> [Your goal]
Print the listing below once more, unchanged.
START Data extract
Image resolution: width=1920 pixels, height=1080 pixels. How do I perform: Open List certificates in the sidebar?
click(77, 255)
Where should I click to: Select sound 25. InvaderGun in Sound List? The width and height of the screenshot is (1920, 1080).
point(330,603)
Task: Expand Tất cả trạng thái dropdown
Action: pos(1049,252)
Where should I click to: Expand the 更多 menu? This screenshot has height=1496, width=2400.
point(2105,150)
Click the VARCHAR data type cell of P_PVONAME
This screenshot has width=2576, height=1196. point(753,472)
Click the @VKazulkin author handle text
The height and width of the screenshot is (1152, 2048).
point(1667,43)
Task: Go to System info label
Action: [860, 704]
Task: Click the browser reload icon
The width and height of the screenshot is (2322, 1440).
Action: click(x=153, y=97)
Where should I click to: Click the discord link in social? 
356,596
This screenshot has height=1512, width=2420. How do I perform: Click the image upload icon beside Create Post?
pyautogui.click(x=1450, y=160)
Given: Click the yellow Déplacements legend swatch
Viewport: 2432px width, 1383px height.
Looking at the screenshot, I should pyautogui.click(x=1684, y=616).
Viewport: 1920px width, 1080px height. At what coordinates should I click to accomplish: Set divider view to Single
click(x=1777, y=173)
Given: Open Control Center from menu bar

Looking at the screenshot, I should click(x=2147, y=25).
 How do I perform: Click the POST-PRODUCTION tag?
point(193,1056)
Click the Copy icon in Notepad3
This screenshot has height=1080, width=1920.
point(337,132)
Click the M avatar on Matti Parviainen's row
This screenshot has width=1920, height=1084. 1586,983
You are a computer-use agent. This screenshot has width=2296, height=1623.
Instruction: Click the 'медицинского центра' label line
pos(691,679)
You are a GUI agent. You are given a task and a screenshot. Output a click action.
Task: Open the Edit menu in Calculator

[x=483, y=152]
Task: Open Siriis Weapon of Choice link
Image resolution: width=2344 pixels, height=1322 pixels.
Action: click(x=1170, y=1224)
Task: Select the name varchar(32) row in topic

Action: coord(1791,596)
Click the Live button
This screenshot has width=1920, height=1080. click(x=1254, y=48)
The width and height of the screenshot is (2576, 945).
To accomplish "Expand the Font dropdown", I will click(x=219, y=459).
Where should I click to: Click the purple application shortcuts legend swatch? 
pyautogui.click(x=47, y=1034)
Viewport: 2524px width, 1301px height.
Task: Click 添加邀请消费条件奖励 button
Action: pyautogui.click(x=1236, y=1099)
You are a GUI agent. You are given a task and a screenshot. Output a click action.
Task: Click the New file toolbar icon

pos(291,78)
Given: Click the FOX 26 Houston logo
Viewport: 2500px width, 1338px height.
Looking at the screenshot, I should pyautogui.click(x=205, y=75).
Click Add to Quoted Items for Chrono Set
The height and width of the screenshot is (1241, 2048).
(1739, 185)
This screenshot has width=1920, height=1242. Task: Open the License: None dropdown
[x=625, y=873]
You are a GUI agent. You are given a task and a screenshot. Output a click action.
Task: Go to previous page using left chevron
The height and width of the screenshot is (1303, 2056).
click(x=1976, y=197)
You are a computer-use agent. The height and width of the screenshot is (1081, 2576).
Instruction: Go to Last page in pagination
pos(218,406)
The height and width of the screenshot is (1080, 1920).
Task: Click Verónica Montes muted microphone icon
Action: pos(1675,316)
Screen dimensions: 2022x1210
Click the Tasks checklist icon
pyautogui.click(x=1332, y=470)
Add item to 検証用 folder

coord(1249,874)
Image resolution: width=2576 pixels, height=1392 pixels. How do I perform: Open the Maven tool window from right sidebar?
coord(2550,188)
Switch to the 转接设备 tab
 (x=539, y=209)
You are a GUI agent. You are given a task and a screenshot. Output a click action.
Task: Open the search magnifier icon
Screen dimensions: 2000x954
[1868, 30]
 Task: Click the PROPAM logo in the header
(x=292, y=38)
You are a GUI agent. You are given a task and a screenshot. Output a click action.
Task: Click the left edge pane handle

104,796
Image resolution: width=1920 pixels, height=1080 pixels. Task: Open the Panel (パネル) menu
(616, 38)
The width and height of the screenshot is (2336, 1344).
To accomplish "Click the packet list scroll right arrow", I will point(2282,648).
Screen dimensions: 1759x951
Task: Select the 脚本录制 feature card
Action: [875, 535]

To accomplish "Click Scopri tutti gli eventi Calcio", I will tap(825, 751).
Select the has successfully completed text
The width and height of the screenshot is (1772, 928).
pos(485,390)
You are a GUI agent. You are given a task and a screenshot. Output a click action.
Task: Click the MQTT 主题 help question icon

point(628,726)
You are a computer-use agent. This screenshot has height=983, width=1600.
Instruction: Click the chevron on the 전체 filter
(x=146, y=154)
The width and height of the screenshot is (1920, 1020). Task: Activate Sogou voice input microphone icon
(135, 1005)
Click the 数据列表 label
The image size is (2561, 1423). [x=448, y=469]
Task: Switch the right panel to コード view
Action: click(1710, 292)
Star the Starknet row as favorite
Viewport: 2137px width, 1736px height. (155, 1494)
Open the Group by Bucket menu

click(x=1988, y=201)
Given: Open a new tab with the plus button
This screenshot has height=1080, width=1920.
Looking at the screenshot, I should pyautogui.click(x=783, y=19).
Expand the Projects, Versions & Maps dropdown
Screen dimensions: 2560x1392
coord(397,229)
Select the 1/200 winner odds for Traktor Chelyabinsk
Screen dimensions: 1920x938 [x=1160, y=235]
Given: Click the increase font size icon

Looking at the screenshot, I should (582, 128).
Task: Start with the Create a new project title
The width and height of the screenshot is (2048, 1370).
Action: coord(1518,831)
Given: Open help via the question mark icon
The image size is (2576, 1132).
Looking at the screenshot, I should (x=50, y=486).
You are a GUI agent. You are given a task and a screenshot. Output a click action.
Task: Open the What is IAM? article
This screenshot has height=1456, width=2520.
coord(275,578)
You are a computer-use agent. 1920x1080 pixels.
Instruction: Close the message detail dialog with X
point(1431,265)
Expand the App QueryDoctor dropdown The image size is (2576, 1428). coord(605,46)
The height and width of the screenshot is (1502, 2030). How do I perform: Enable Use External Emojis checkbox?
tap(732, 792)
END Data extract
> [Exercise output]
Image resolution: width=1920 pixels, height=1080 pixels. How do I perform: Open List certificates in the sidebar?
click(77, 255)
Where should I click to: Select sound 25. InvaderGun in Sound List? The width and height of the screenshot is (1920, 1080).
point(330,603)
Task: Expand Tất cả trạng thái dropdown
Action: pos(1049,252)
Where should I click to: Expand the 更多 menu? This screenshot has height=1496, width=2400.
point(2105,150)
Click the VARCHAR data type cell of P_PVONAME
This screenshot has width=2576, height=1196. point(753,472)
Click the @VKazulkin author handle text
The height and width of the screenshot is (1152, 2048).
point(1667,43)
Task: Go to System info label
Action: [860, 704]
Task: Click the browser reload icon
The width and height of the screenshot is (2322, 1440).
Action: click(x=153, y=97)
Where should I click to: Click the discord link in social? 
356,596
This screenshot has height=1512, width=2420. How do I perform: Click the image upload icon beside Create Post?
pyautogui.click(x=1450, y=160)
Given: Click the yellow Déplacements legend swatch
Viewport: 2432px width, 1383px height.
Looking at the screenshot, I should pyautogui.click(x=1684, y=616).
Viewport: 1920px width, 1080px height. At what coordinates should I click to accomplish: Set divider view to Single
click(x=1777, y=173)
Given: Open Control Center from menu bar

Looking at the screenshot, I should click(x=2147, y=25).
 How do I perform: Click the POST-PRODUCTION tag?
point(193,1056)
Click the Copy icon in Notepad3
This screenshot has height=1080, width=1920.
point(337,132)
Click the M avatar on Matti Parviainen's row
This screenshot has width=1920, height=1084. 1586,983
You are a computer-use agent. This screenshot has width=2296, height=1623.
Instruction: Click the 'медицинского центра' label line
pos(691,679)
You are a GUI agent. You are given a task and a screenshot. Output a click action.
Task: Open the Edit menu in Calculator

[x=483, y=152]
Task: Open Siriis Weapon of Choice link
Image resolution: width=2344 pixels, height=1322 pixels.
Action: click(x=1170, y=1224)
Task: Select the name varchar(32) row in topic

Action: coord(1791,596)
Click the Live button
This screenshot has width=1920, height=1080. click(x=1254, y=48)
The width and height of the screenshot is (2576, 945).
To accomplish "Expand the Font dropdown", I will click(x=219, y=459).
Where should I click to: Click the purple application shortcuts legend swatch? 
pyautogui.click(x=47, y=1034)
Viewport: 2524px width, 1301px height.
Task: Click 添加邀请消费条件奖励 button
Action: pyautogui.click(x=1236, y=1099)
You are a GUI agent. You are given a task and a screenshot. Output a click action.
Task: Click the New file toolbar icon

pos(291,78)
Given: Click the FOX 26 Houston logo
Viewport: 2500px width, 1338px height.
Looking at the screenshot, I should pyautogui.click(x=205, y=75).
Click Add to Quoted Items for Chrono Set
The height and width of the screenshot is (1241, 2048).
(1739, 185)
This screenshot has width=1920, height=1242. Task: Open the License: None dropdown
[x=625, y=873]
You are a GUI agent. You are given a task and a screenshot. Output a click action.
Task: Go to previous page using left chevron
The height and width of the screenshot is (1303, 2056).
click(x=1976, y=197)
You are a computer-use agent. The height and width of the screenshot is (1081, 2576).
Instruction: Go to Last page in pagination
pos(218,406)
The height and width of the screenshot is (1080, 1920).
Task: Click Verónica Montes muted microphone icon
Action: pos(1675,316)
Screen dimensions: 2022x1210
Click the Tasks checklist icon
pyautogui.click(x=1332, y=470)
Add item to 検証用 folder

coord(1249,874)
Image resolution: width=2576 pixels, height=1392 pixels. How do I perform: Open the Maven tool window from right sidebar?
coord(2550,188)
Switch to the 转接设备 tab
 (x=539, y=209)
You are a GUI agent. You are given a task and a screenshot. Output a click action.
Task: Open the search magnifier icon
Screen dimensions: 2000x954
[1868, 30]
 Task: Click the PROPAM logo in the header
(x=292, y=38)
You are a GUI agent. You are given a task and a screenshot. Output a click action.
Task: Click the left edge pane handle

104,796
Image resolution: width=1920 pixels, height=1080 pixels. Task: Open the Panel (パネル) menu
(616, 38)
The width and height of the screenshot is (2336, 1344).
To accomplish "Click the packet list scroll right arrow", I will point(2282,648).
Screen dimensions: 1759x951
Task: Select the 脚本录制 feature card
Action: [875, 535]

To accomplish "Click Scopri tutti gli eventi Calcio", I will tap(825, 751).
Select the has successfully completed text
The width and height of the screenshot is (1772, 928).
pos(485,390)
You are a GUI agent. You are given a task and a screenshot. Output a click action.
Task: Click the MQTT 主题 help question icon

point(628,726)
You are a computer-use agent. This screenshot has height=983, width=1600.
Instruction: Click the chevron on the 전체 filter
(x=146, y=154)
The width and height of the screenshot is (1920, 1020). Task: Activate Sogou voice input microphone icon
(135, 1005)
Click the 数据列表 label
The image size is (2561, 1423). [x=448, y=469]
Task: Switch the right panel to コード view
Action: click(1710, 292)
Star the Starknet row as favorite
Viewport: 2137px width, 1736px height. (155, 1494)
Open the Group by Bucket menu

click(x=1988, y=201)
Given: Open a new tab with the plus button
This screenshot has height=1080, width=1920.
Looking at the screenshot, I should pyautogui.click(x=783, y=19).
Expand the Projects, Versions & Maps dropdown
Screen dimensions: 2560x1392
coord(397,229)
Select the 1/200 winner odds for Traktor Chelyabinsk
Screen dimensions: 1920x938 [x=1160, y=235]
Given: Click the increase font size icon

Looking at the screenshot, I should (582, 128).
Task: Start with the Create a new project title
The width and height of the screenshot is (2048, 1370).
Action: coord(1518,831)
Given: Open help via the question mark icon
The image size is (2576, 1132).
Looking at the screenshot, I should (x=50, y=486).
You are a GUI agent. You are given a task and a screenshot. Output a click action.
Task: Open the What is IAM? article
This screenshot has height=1456, width=2520.
coord(275,578)
You are a computer-use agent. 1920x1080 pixels.
Instruction: Close the message detail dialog with X
point(1431,265)
Expand the App QueryDoctor dropdown The image size is (2576, 1428). coord(605,46)
The height and width of the screenshot is (1502, 2030). How do I perform: Enable Use External Emojis checkbox?
tap(732, 792)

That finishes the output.